O hayretle, aklıma geleni demez miyim:
“‘Herkesten yeteneğine göre,
herkese ihtiyacı kadar,’ sözü
bir akış belirtir, mekanizma değil.
Çünkü eksik cümle.
‘… verilmeli’ diye tamamlanınca
sonuç: baskıcı, katı merkeziyetçi.
Şu nasıl?: ‘Herkes yeteneğine göre
katkıda bulunsun, ihtiyacı kadar tüketsin.’

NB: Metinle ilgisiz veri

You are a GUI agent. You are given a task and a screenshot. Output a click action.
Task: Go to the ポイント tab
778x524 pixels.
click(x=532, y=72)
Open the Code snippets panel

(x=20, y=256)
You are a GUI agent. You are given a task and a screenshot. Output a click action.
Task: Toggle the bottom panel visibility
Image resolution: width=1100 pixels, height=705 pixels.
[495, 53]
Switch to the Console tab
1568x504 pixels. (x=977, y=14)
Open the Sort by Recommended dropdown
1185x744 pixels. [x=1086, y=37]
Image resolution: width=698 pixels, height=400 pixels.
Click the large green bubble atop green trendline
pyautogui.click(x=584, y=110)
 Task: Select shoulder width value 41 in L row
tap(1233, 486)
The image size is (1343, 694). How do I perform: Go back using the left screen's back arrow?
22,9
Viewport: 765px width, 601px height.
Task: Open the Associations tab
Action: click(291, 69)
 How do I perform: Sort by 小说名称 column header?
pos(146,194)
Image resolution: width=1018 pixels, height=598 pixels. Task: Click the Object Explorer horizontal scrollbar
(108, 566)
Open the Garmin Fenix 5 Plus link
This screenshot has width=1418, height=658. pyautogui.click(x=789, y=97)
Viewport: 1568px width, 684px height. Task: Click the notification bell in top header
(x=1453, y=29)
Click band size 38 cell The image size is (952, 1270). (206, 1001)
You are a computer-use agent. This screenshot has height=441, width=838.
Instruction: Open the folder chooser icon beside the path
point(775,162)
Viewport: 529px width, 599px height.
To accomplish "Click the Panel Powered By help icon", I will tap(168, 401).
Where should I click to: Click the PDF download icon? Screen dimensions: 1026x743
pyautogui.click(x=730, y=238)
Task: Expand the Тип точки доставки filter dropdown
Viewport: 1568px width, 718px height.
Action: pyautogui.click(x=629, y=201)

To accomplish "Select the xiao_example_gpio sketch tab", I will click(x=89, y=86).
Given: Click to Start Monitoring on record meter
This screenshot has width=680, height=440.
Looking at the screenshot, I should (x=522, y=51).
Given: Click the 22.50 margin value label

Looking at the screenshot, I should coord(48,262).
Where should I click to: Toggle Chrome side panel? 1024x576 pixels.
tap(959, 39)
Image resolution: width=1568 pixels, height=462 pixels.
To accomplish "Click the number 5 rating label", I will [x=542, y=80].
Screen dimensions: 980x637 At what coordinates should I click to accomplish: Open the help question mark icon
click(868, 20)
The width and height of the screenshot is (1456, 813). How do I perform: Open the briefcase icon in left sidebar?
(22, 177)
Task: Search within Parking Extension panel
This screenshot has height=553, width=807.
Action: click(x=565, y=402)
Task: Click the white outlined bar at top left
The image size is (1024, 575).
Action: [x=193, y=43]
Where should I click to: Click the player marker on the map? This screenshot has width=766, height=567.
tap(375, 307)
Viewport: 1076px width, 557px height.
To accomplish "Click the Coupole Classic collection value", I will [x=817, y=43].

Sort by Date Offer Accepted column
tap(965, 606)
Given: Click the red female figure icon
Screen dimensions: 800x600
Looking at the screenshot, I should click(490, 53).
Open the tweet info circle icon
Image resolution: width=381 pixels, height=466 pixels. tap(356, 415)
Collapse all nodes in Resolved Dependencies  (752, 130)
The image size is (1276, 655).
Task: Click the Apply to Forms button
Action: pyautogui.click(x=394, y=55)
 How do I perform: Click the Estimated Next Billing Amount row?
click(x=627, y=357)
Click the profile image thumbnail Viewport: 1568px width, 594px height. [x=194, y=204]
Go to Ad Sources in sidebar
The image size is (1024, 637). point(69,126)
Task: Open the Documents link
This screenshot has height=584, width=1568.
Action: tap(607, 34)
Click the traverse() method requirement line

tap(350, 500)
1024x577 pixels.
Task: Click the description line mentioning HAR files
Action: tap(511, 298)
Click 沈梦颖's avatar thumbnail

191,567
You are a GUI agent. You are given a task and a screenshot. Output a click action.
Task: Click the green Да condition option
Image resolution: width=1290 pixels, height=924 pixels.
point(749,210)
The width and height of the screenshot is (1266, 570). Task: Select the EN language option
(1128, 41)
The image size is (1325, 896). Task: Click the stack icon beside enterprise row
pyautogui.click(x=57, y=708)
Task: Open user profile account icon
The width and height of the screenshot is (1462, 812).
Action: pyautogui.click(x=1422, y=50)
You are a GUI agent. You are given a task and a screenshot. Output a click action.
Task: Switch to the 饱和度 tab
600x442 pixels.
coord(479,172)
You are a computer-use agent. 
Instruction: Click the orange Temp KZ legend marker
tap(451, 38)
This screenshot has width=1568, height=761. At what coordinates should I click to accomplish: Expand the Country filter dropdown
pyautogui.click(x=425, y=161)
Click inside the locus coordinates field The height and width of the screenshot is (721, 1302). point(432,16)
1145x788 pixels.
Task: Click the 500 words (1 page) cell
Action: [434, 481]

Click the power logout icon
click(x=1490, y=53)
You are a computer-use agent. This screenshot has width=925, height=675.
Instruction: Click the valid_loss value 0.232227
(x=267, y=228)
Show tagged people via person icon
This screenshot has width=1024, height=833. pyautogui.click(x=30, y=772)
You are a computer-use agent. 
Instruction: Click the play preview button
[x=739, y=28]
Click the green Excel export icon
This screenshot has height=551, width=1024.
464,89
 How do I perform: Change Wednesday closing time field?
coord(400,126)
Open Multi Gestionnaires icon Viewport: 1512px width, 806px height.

Kısaca: ‘Gücünce kat, gereğince tat.’”
“Ama yine mekanizma eksik,” diyor Einstein,
bir yudum açık çayla.
“Hem ya katı piyasa baskısı?” diyor Marx
demli çayından yudumla.
Demek yedi diil, sekiz dil bilirmiş kâfir!
“Sosyalizme giden yol demokrasidir,”
diye mırıldanıyor, güneş batarken
Topkapı Sarayı’nın ardından. “Tarihte kâh
yirmi yılda bir gün geçer,
kâh bir günde yirmi yıl.”
“Coşkuya hasretim,” diyorum. “Ama
yeni bir gün yolda.”
Ertesi gün Gezi Parkı’ndayız nitekim.